[GOAL OF THE EXERCISE] Only the lines from the line that contains "The image size" through the final line of the entries below belong in your answer, copied exactly and without pictures.

[SUPPLIED MATERIAL]
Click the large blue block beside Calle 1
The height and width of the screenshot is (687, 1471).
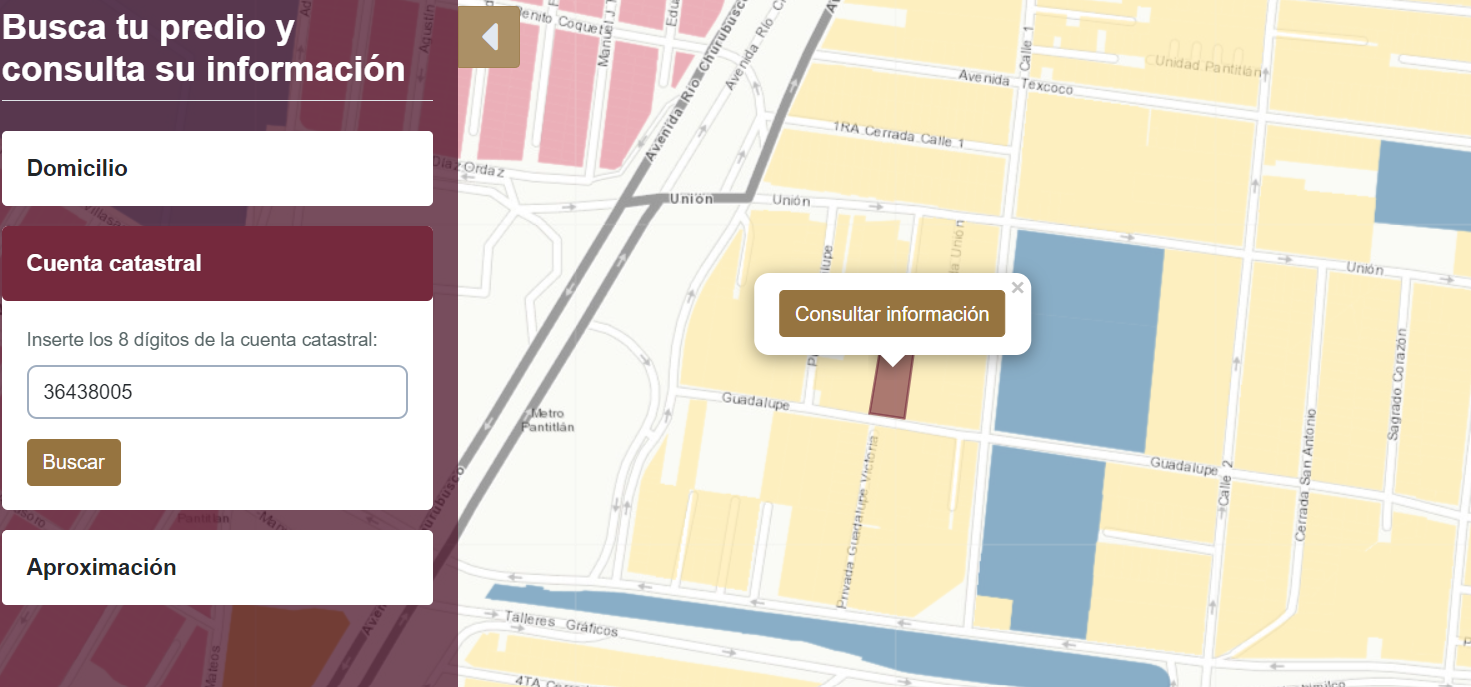click(1079, 340)
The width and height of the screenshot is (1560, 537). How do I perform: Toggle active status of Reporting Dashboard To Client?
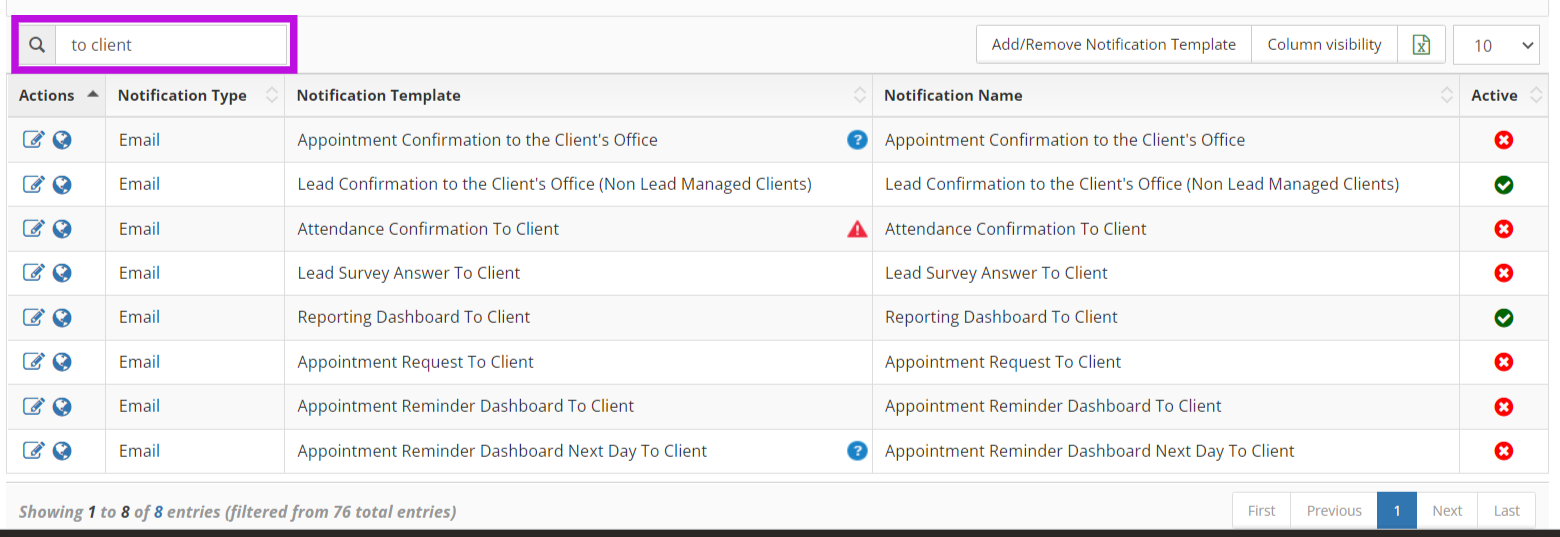(x=1503, y=317)
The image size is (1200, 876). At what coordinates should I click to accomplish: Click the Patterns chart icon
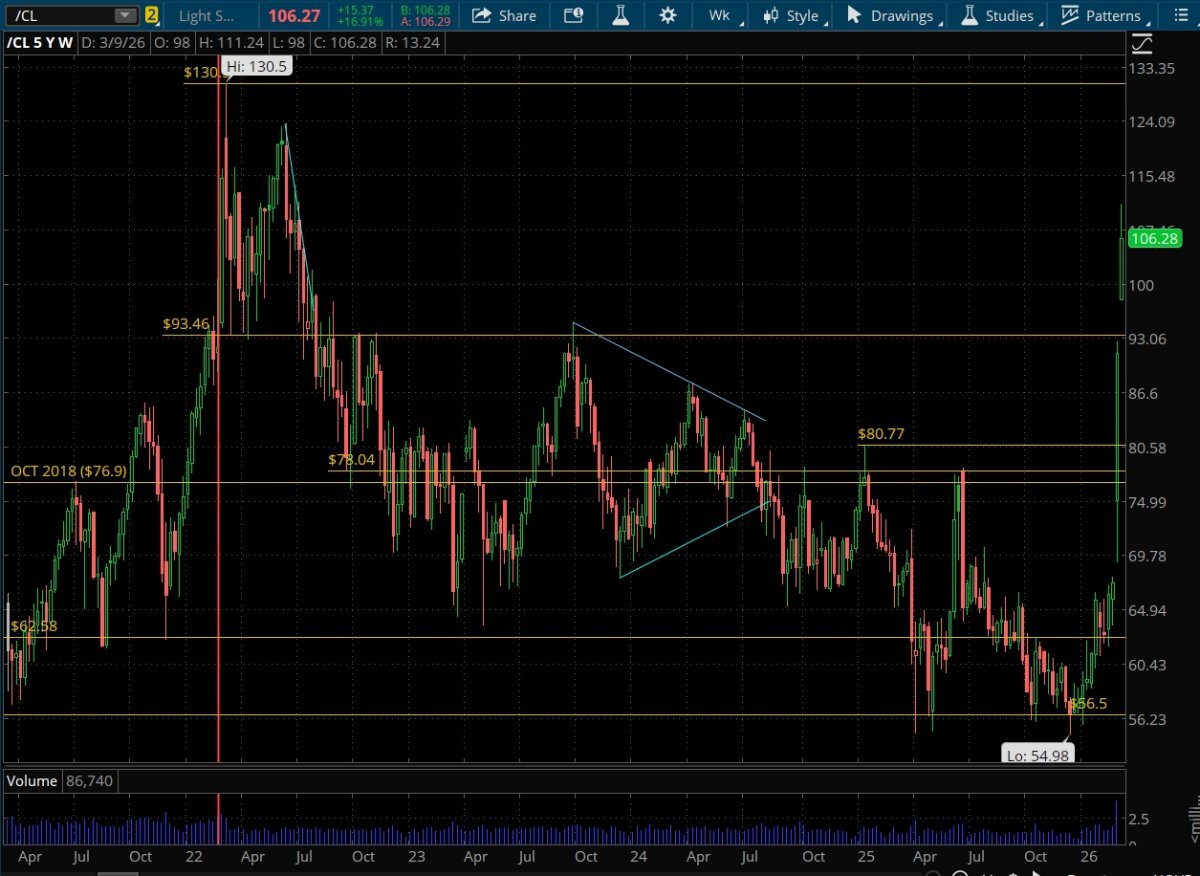[x=1070, y=15]
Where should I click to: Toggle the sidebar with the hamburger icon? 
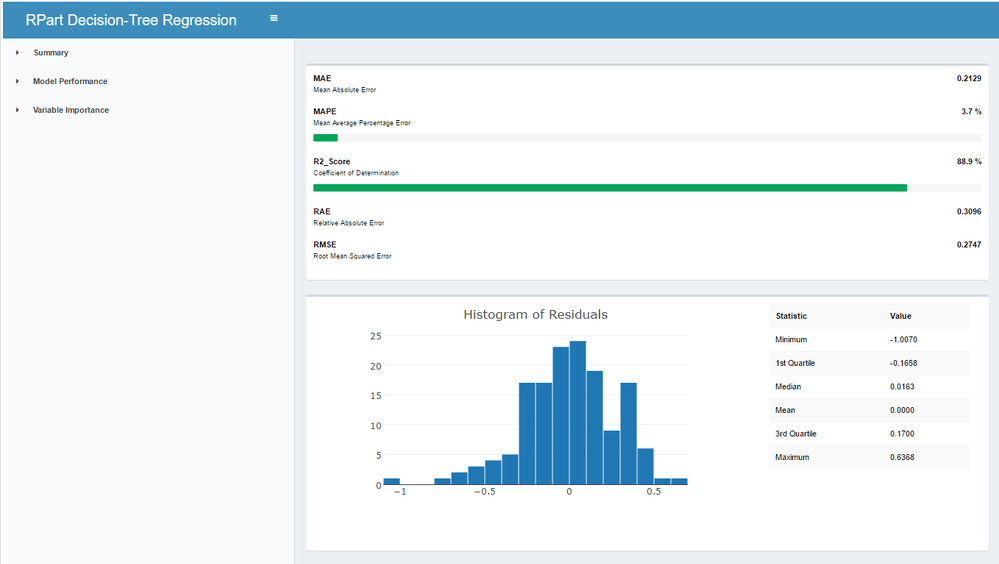274,18
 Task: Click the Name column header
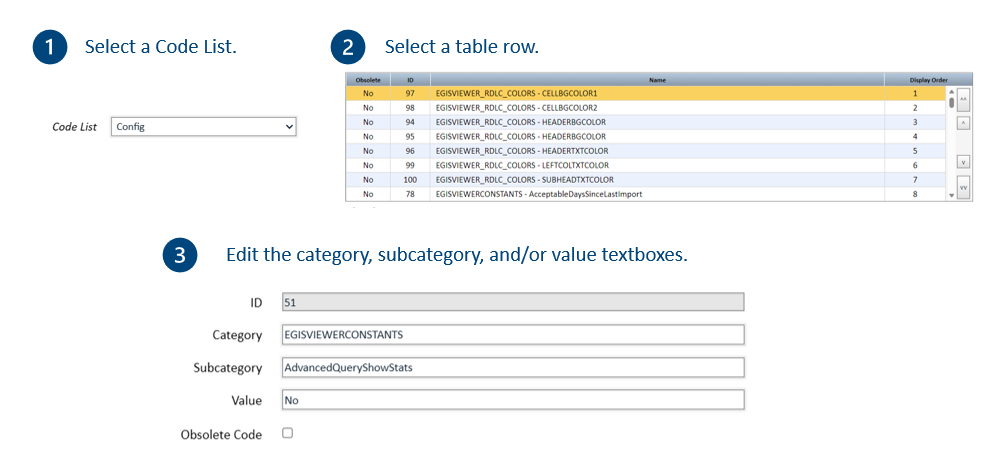(656, 79)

[RESPONSE TO THIS TASK]
The image size is (1200, 876). At what coordinates should I click to accomplish: Click the Patterns chart icon
[x=1070, y=15]
Where should I click to: Toggle the sidebar with the hamburger icon? 
274,18
 Task: Click the Name column header
(656, 79)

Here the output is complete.